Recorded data
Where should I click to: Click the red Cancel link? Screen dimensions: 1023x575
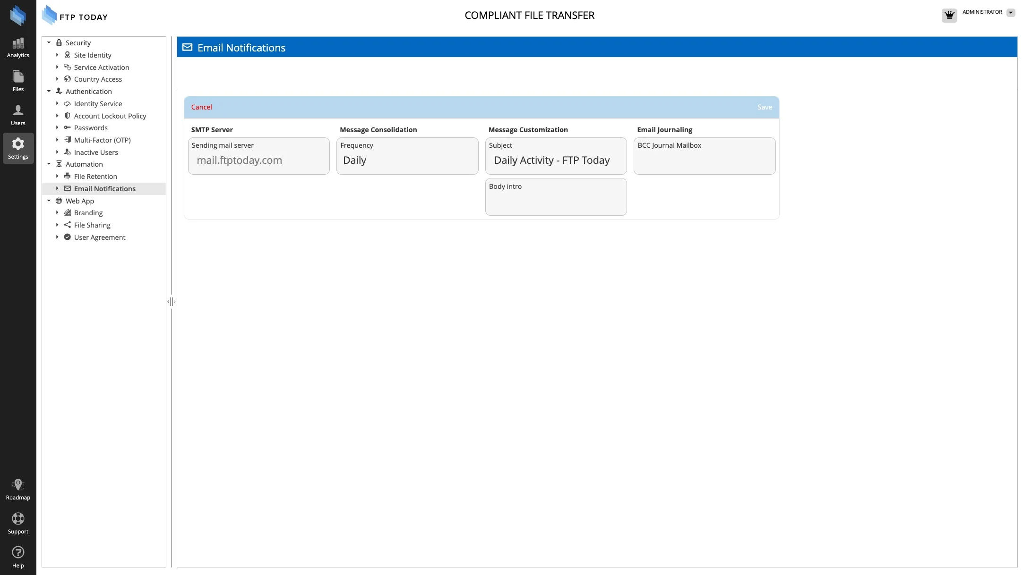[x=201, y=107]
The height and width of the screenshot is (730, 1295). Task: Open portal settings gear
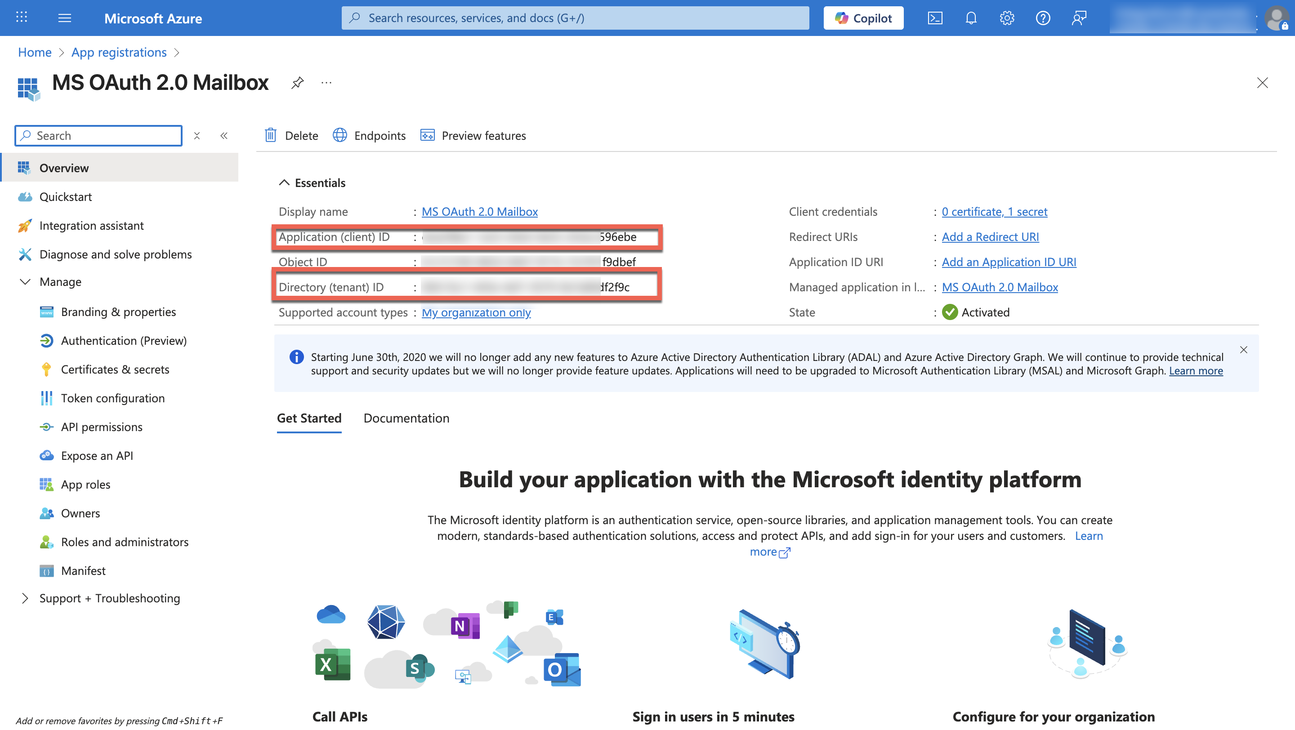tap(1006, 18)

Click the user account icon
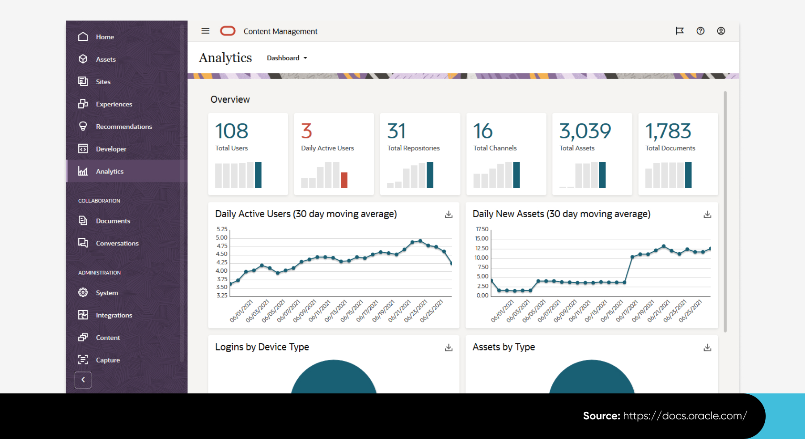[x=721, y=31]
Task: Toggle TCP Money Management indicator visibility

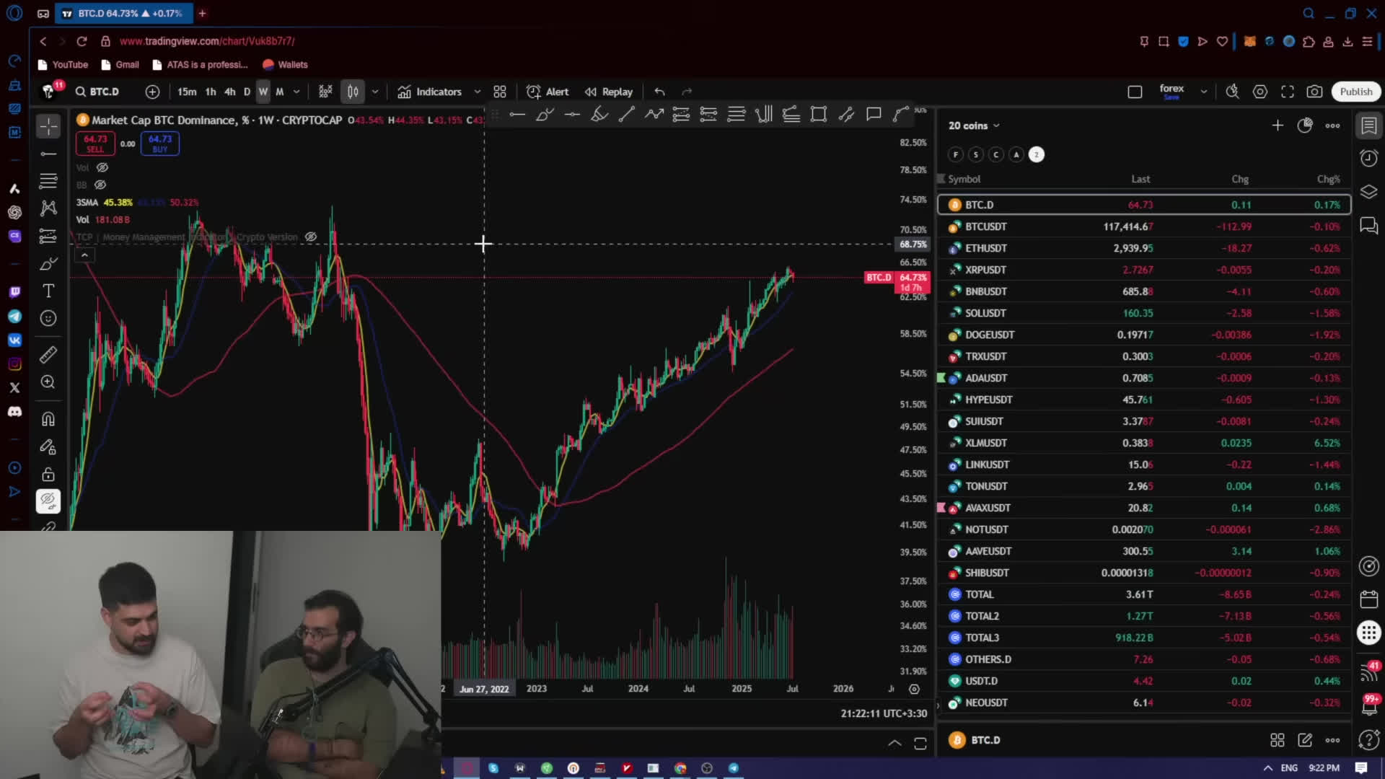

YOUR INSTRUCTIONS:
In the copy, include each entry exactly as written and none of the pictures.

TASK SOLUTION:
Where should I click to: Click the red Cancel link? Screen dimensions: 1023x575
[x=201, y=107]
The height and width of the screenshot is (730, 1295). Task: Open portal settings gear
tap(1006, 18)

Click the user account icon
[x=721, y=31]
Task: Toggle TCP Money Management indicator visibility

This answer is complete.